A Comparative Study on the Impact of Feature Selection and Dataset Resampling on the Performance of the K-Nearest Neighbors (KNN) Classification Algorithm

Authors

  • I Gede Aris Gunadi Universitas Pendidikan Ganesha
  • Dewi Oktofa Rachmawati Universitas Pendidikan Ganesha

DOI:

https://doi.org/10.23887/janapati.v13i2.82174

Abstract

This study aims to evaluate the impact of dataset balancing and feature selection on the performance of the K-Nearest Neighbors (KNN) classification algorithm. The primary objective is to determine the effect of different training data balance ratios on classification performance. Additionally, the study analyzes the contribution of feature selection methods and data balancing to the overall performance of the classification algorithm. Three datasets (Titanic, Wine Quality, and Heart Diseases) sourced from Kaggle, were utilized in this research. Following the preprocessing stage, the datasets were subjected to three resampling scenarios with balance ratios of 0.3, 0.6, and 0.9. Feature selection was performed by combining correlation test values and information gain values, each weighted at 50%. The selected features were those with positive combined values of summation, correlation, and information gain.
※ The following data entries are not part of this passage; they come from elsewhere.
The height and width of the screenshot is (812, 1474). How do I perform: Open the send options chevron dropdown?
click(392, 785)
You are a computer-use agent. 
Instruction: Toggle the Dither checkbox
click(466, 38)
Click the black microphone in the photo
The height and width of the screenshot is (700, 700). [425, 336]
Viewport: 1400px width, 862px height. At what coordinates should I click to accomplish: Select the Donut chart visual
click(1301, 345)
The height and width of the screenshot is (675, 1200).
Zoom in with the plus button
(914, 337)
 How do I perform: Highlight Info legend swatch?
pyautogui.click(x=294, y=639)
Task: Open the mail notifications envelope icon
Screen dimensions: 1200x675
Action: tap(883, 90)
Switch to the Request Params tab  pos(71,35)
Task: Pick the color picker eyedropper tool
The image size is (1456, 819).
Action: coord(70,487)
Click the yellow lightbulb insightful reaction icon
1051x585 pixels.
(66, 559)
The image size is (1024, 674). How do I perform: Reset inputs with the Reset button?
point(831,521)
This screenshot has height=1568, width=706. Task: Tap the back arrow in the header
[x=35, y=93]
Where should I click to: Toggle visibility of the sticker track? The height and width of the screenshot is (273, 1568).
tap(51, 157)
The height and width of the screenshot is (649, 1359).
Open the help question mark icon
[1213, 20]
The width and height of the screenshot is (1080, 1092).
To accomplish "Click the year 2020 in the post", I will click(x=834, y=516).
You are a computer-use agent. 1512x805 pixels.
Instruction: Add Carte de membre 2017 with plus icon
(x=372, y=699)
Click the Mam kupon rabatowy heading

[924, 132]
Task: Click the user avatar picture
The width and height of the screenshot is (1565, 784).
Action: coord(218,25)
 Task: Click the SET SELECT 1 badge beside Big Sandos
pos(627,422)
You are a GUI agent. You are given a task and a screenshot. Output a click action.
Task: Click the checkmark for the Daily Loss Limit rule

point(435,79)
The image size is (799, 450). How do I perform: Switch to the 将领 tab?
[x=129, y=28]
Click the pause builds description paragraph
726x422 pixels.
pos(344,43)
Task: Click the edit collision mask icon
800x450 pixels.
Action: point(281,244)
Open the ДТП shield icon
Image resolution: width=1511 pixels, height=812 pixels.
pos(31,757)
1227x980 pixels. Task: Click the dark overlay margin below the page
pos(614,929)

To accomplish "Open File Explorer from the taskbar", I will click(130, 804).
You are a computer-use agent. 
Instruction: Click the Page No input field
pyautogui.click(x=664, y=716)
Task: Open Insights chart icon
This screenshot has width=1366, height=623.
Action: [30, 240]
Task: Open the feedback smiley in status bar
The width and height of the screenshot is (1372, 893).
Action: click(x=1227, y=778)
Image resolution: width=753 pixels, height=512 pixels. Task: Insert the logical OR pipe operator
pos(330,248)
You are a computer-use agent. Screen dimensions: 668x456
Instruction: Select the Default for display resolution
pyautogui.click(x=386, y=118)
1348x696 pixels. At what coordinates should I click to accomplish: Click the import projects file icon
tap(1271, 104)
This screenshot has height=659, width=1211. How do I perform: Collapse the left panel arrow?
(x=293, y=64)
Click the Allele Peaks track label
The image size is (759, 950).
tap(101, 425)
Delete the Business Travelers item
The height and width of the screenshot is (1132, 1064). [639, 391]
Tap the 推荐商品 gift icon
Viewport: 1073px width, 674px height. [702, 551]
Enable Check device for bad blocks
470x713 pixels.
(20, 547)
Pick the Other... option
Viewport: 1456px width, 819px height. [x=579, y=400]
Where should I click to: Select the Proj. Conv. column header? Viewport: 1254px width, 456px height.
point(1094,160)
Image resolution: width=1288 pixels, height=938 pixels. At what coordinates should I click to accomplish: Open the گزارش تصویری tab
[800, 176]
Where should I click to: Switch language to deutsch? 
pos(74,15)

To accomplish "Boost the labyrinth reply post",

The KNN classification algorithm was then applied to datasets with and without feature selection. The results indicate that achieving a perfectly balanced ratio (ratio = 1) is not essential for improving classification performance. A balance ratio of 0.6 yielded results comparable to those of a perfect balance ratio. Furthermore, the findings demonstrate that feature selection has a more significant impact on classification performance than data balancing. Specifically, data with a balance ratio of 0.3 and feature selection outperformed data with a balance ratio of 0.6 but without feature selection.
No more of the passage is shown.